[Start of section]

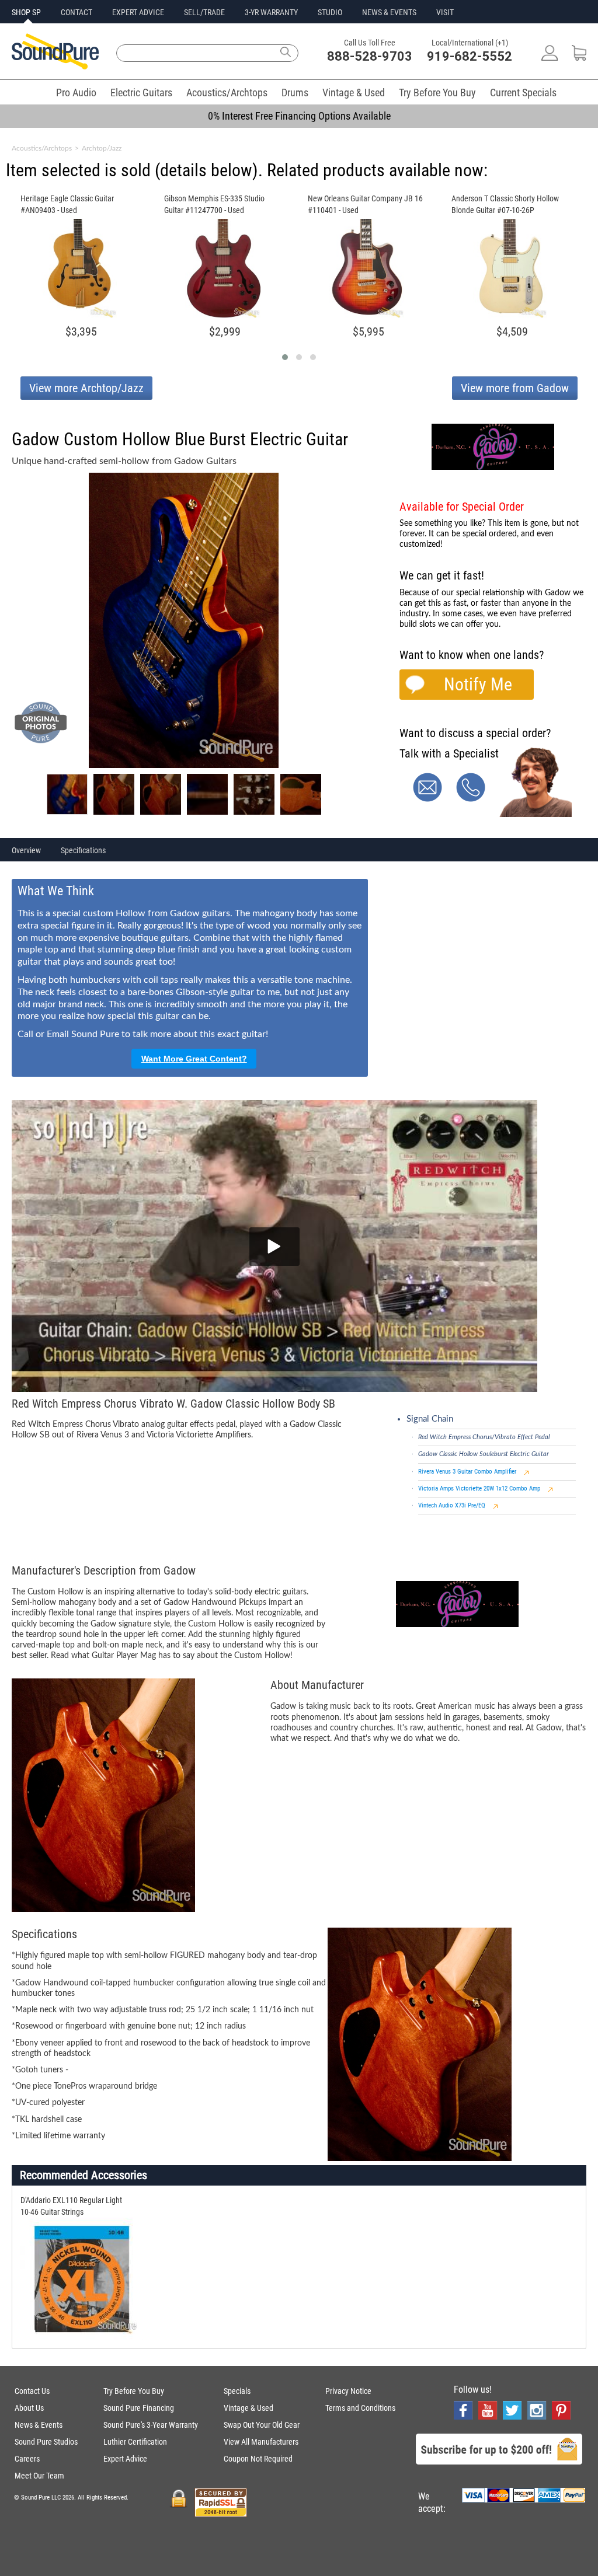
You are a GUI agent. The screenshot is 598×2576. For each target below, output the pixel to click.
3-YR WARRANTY (271, 12)
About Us (29, 2408)
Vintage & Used (353, 92)
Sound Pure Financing (138, 2408)
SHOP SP (26, 12)
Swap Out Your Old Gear (262, 2425)
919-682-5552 (469, 56)
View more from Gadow (515, 388)
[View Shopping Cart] (579, 57)
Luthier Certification (135, 2441)
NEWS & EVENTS (389, 12)
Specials (237, 2391)
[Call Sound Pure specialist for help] (470, 799)
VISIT (445, 12)
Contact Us (32, 2391)
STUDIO (330, 12)
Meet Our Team (39, 2475)
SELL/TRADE (204, 12)
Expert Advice (125, 2458)
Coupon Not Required (258, 2458)
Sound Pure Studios (46, 2441)
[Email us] (427, 799)
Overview (26, 850)
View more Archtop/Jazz (86, 388)
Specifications (83, 850)
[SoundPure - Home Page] (55, 66)
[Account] (549, 57)
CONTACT (76, 12)
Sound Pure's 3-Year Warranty (150, 2425)
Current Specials (523, 92)
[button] (285, 357)
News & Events (38, 2425)
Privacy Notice (348, 2391)
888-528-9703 (369, 56)
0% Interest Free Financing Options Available (299, 116)
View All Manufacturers (261, 2441)
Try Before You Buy (437, 92)
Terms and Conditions (360, 2408)
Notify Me (478, 684)
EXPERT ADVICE (138, 12)
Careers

[End of section]

→ Work item:
Quote the entries in full. Any image among them is to be omitted from the copy.

→ Expected answer:
You are a GUI agent. The screenshot is 598×2576. For each target below, output the pixel to click.
3-YR WARRANTY (271, 12)
About Us (29, 2408)
Vintage & Used (353, 92)
Sound Pure Financing (138, 2408)
SHOP SP (26, 12)
Swap Out Your Old Gear (262, 2425)
919-682-5552 (469, 56)
View more from Gadow (515, 388)
[View Shopping Cart] (579, 57)
Luthier Certification (135, 2441)
NEWS & EVENTS (389, 12)
Specials (237, 2391)
[Call Sound Pure specialist for help] (470, 799)
VISIT (445, 12)
Contact Us (32, 2391)
STUDIO (330, 12)
Meet Our Team (39, 2475)
SELL/TRADE (204, 12)
Expert Advice (125, 2458)
Coupon Not Required (258, 2458)
Sound Pure Studios (46, 2441)
[Email us] (427, 799)
Overview (26, 850)
View more Archtop/Jazz (86, 388)
Specifications (83, 850)
[SoundPure - Home Page] (55, 66)
[Account] (549, 57)
CONTACT (76, 12)
Sound Pure's 3-Year Warranty (150, 2425)
Current Specials (523, 92)
[button] (285, 357)
News & Events (38, 2425)
Privacy Notice (348, 2391)
888-528-9703 (369, 56)
0% Interest Free Financing Options Available (299, 116)
View All Manufacturers (261, 2441)
Try Before You Buy (437, 92)
Terms and Conditions (360, 2408)
Notify Me (478, 684)
EXPERT ADVICE (138, 12)
Careers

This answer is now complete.